▶ [Extracted text]
-----

Personal information
- Nationality: Irish/Canadian
- Born: May 1, 1890 County Leitrim, Ireland
- Died: April 23, 1915 (aged 24) Ypres, Belgium

Sport
- Sport: Athletics
- Event: long-distance/marathon
- Club: Edinburgh Southern Harriers Eaton Athletic Club

= Jimmy Duffy =

Canadian runner (1890–1915)

James Duffy (May 1, 1890 - April 23, 1915) was a distance runner from Canada, one of the world's best marathon runners at the beginning of the 20th century. He participated in the 1912 Summer Olympics in Stockholm and was the winner of the 1914 Boston Marathon.

==Biography==
Born in Ireland, Duffy grew up in Edinburgh, Scotland, after moving there with his family as a child. According to his own later account, Duffy participated in cross-country races in Scotland, winning many of them. He was a member of the Edinburgh Southern Harriers.

In 1911, he emigrated to Canada, where he worked in Toronto as a tinsmith and stonecutter. In his spare time, he visited the Central YMCA, the director of which quickly recognized his talent.

Representing the Central YMCA, Duffy came in second in the 1911 Ward Marathon, a 20 mi event in Toronto. During the race, Duffy stopped to argue with supporters of another runner. In May 1912, he ran the Spectator Marathon in Hamilton, Ontario, which served that year as the Canadian Olympic trial. The race was reduced to 19 mi and was run in exceedingly hot and humid weather. Only eight of twenty-five starters finished the race. Duffy himself had overestimated his strength but qualified for the Olympics by finishing in second place behind Harry Jensen of the United States, who passed him in the final mile and won by twenty seconds.

-----

Saved data entries:
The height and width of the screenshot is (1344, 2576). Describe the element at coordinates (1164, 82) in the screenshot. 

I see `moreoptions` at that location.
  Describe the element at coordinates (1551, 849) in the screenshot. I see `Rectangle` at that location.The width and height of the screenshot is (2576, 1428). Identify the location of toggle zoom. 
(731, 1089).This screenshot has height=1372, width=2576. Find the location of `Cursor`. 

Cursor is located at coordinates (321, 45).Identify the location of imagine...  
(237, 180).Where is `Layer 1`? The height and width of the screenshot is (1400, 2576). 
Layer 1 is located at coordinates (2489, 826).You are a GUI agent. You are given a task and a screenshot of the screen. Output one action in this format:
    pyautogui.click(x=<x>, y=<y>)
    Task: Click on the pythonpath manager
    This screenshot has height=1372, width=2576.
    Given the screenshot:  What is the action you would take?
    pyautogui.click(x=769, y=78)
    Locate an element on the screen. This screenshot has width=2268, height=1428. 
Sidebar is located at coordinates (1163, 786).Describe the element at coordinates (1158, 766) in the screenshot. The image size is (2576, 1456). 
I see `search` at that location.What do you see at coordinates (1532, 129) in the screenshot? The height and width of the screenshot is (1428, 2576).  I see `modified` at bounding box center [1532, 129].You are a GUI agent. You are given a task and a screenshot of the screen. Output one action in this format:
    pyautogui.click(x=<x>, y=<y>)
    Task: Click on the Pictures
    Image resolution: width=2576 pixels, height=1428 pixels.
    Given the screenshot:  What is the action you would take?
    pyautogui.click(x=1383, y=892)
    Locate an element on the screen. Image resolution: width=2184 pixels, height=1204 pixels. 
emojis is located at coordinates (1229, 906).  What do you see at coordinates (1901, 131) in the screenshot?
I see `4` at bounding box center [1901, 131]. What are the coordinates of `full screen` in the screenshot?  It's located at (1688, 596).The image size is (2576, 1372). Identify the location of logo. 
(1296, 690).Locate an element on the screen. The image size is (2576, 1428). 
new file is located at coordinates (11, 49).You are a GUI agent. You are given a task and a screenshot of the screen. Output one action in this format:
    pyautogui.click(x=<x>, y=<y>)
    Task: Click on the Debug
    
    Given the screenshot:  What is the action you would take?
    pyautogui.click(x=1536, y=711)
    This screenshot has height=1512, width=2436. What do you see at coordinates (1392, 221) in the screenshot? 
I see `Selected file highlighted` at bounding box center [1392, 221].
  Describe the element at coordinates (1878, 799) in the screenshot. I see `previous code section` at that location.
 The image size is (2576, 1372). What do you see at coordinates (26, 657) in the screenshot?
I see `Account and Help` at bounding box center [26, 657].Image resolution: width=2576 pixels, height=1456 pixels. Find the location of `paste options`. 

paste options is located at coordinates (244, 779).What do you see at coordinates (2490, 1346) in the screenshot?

-----

▶ [Task list]
**A.** Copy the passage from the biography of Jimmy Duffy, starting at "Canadian runner (1890–1915)" and ending at "1914 Boston Marathon.".
**B.** Answer these questions using the biography of Jimmy Duffy.
(i) What work did Duffy do in Toronto?
(ii) Who finished ahead of Duffy in the May 1912 Spectator Marathon?
(iii) Which race did Duffy win in 1914?
**C.** Write the next part of the biography of Jimmy Duffy, beginning after its final sentence.

▶ [Answers to the exercise]
**A.**
Canadian runner (1890–1915)

James Duffy (May 1, 1890 - April 23, 1915) was a distance runner from Canada, one of the world's best marathon runners at the beginning of the 20th century. He participated in the 1912 Summer Olympics in Stockholm and was the winner of the 1914 Boston Marathon.

**B.**
(i) He worked as a tinsmith and stonecutter.
(ii) Harry Jensen of the United States.
(iii) The Boston Marathon.

**C.**
Representing the Eaton Athletic Club of Toronto, Duffy placed fifth in the marathon at the 1912 Summer Olympics in Stockholm, which also took place in very high temperatures, resulting in the death of Portuguese runner Francisco Lázaro. In October 1912 Duffy won both the Ward Marathon and the Hamilton Heralds race around Hamilton Bay, setting a new course record in the latter event. After the Hamilton Bay race, Duffy accepted full-time coaching from athletic trainer Tommy Thomson, who persuaded him to relocate to Hamilton, where he joined the Ramblers Club.

With Thomson as trainer, Duffy won seven consecutive marathons, including one in Yonkers, New York. On April 20, 1914, Duffy won the Boston Marathon in 2:25:01. His success had gotten around, and he was so much the favorite that the Boston bookmakers would not take high bets on his victory. The race developed into a thriller, with fellow Canadian runner Édouard Fabre matching Duffy's pace throughout. Only in the final mile did Duffy gain a small lead, winning the race by fifteen seconds. Duffy's first request after his victory was for a cigarette, and after his post-race medical examination, he asked for a bottle of beer.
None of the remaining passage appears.